Jugendämter am Limit!

Mitarbeiter:innen schlagen Alarm | Pressemitteilung

Die Gewerkschaft Erziehung und Wissenschaft (GEW) Hessen erreichten in den letzten Wochen besorgniserregende Mitteilungen aus verschiedenen Jugendämtern. So wurde unter anderem aus Frankfurt a. M. und Darmstadt-Dieburg berichtet, dass Mitarbeiter:innen des Allgemeinen Sozialen Dienstes von ihren Teamleitungen angehalten wurden, Kinder und Jugendliche privat und persönlich in Obhut zu nehmen.
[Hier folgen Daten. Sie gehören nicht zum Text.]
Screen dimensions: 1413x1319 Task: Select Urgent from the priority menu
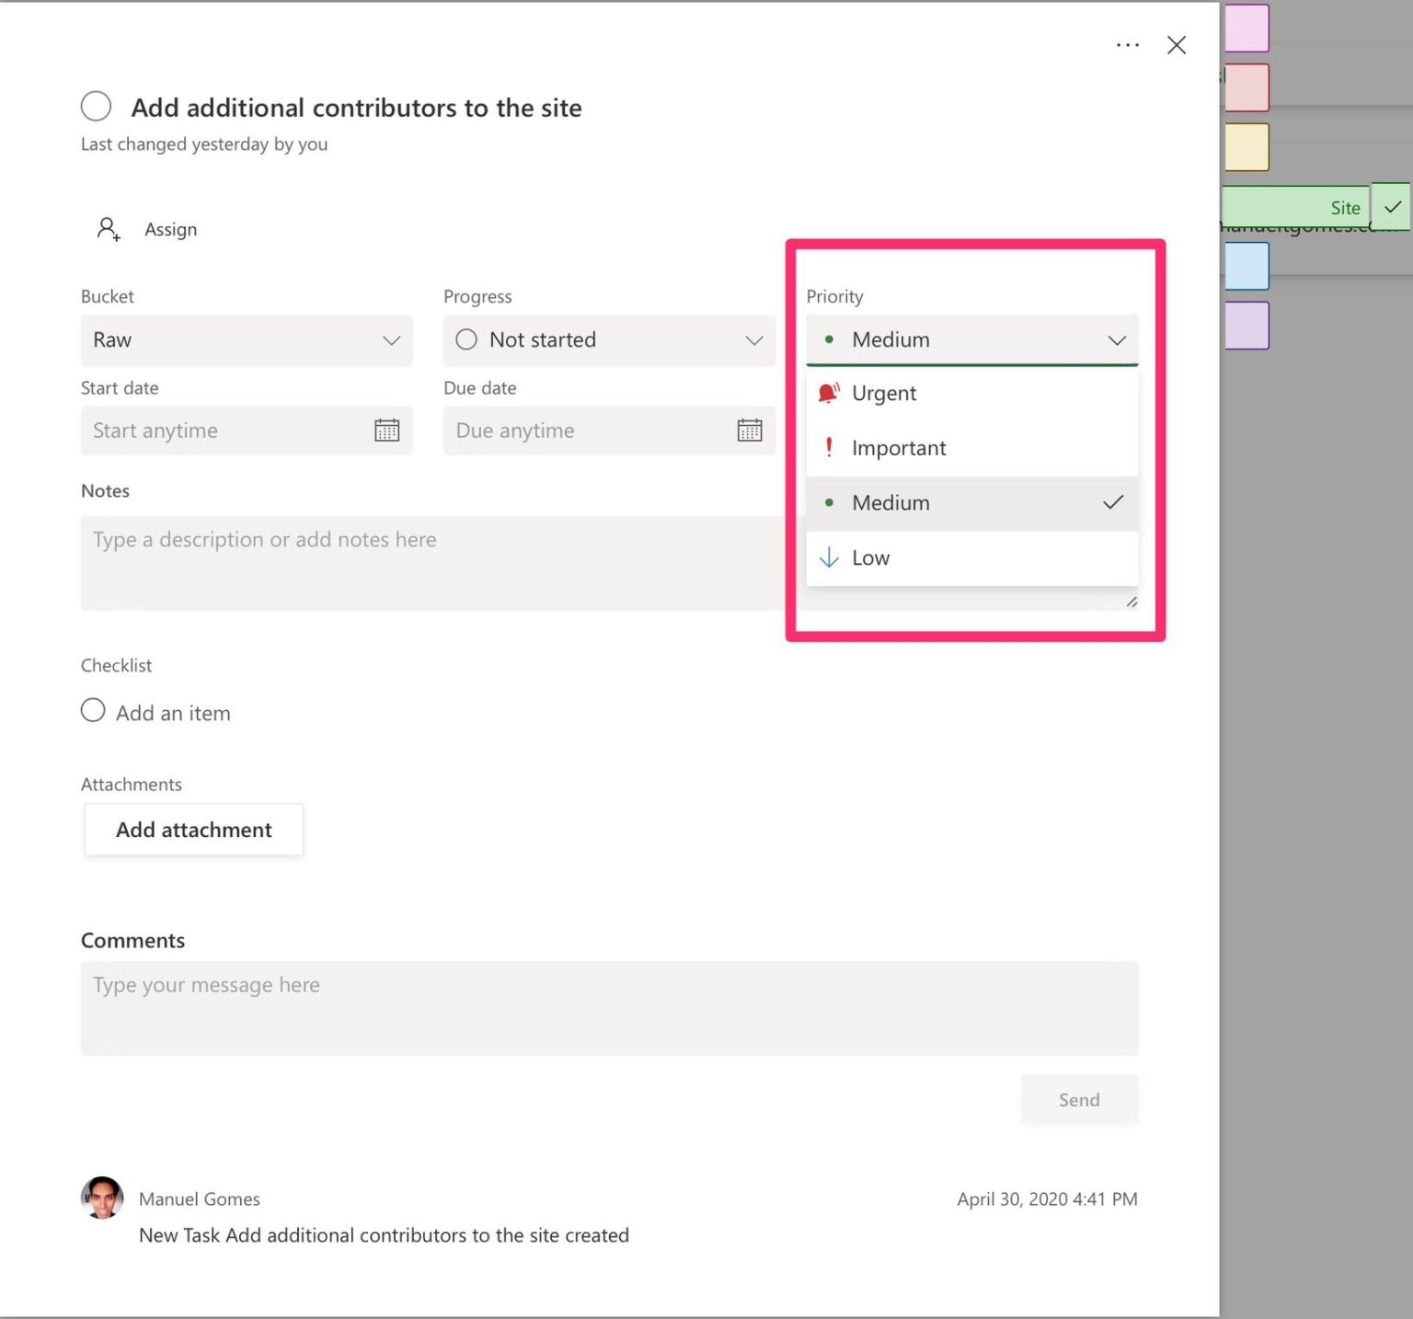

Diese Leistung wird normalerweise von professionellen Einrichtungen mit entsprechendem Personalschlüssel und räumlicher Ausstattung durchgeführt. Thilo Hartmann, Vorsitzender der GEW Hessen, kritisiert dies scharf:

„Die Aufforderung zur persönlichen Aufnahme von Kindern und Jugendlichen setzt Mitarbeiter:innen unter Druck und führt zu einer absoluten Entgrenzung des Arbeitsverhältnisses. Die Maßgaben des Arbeitszeitgesetzes werden verletzt, „die Arbeit“ soll im wahrsten Sinne des Wortes mit nach Hause genommen werden.“


Um diesen Bedingungen vorzubeugen, sollten die Kommunen vielmehr dafür Sorge tragen, dass eine ausreichende personelle Ausstattung der Allgemeinen Sozialen Dienste sowie genügend Belegplätze in Einrichtungen zur Inobhutnahme bereitgehalten würden. Hartmann weiter:

„Wir fordern die Kommunen auf, den Rechtsanspruch auf Hilfen zur Erziehung zu gewährleisten. Es müssen genügend finanzielle Mittel für Personal und Hilfeleistungen in der Jugendhilfe bereitgestellt werden.“


Die GEW Hessen hatte schon in der Vergangenheit darauf hingewiesen, dass die steigenden Fallzahlen in der Jugendhilfe einen rechtzeitigen Ausbau der Angebotsstruktur und zusätzliches Personal erforderten. Die gesellschaftlichen Verwerfungen, die durch lange Jahre neoliberaler Politik hervorgerufen wurden, seien durch die Belastungen der Corona- Pandemie zusätzlich verschärft worden. „Immer mehr Menschen brauchen Hilfe und Unterstützung. Das darf nicht mit dem schleichendem Entzug des Rechtsanspruches der Betroffenen, sowie weiterer Belastung der Sozialarbeiter:innen verbunden sein“, warnt Hartmann abschließend.

 

Zum Hintergrund:

Die GEW Hessen hat Kenntnis über desolate Zustände im Allgemeinen Sozialen Dienst (ASD/KJS) der Jugendämter sowie bei den freien Trägern der Hilfen zur Erziehung. Der Bedarf der Kinder, Jugendlichen und ihrer Familien wird häufig nicht mehr ausreichend von den Angeboten der Jugendhilfe gedeckt: Wartezeiten steigen, passende Angebote können nur schwer oder mit Kompromissen gefunden werden. Auf immer mehr hessischen Jugendämtern sind die Allgemeinen Sozialen Dienste überlastet. Dabei sind sie die erste Anlaufstelle von Familien in Not und Auftraggeber für weitere Hilfen. Kontaktzeiten zu Familien und damit der Anteil pädagogischer Arbeit werden gekürzt. Mit Unterstützungsmaßnahmen durch das Jugendamt wird unter anderem die Sicherheit und der Schutz von Kindern vor Verwahrlosung, Gewalt oder sexuellen Missbrauch in akuten Fällen gewährleistet. Auch die Teilhabe von Familien und Förderung von Kindern wird ermöglicht.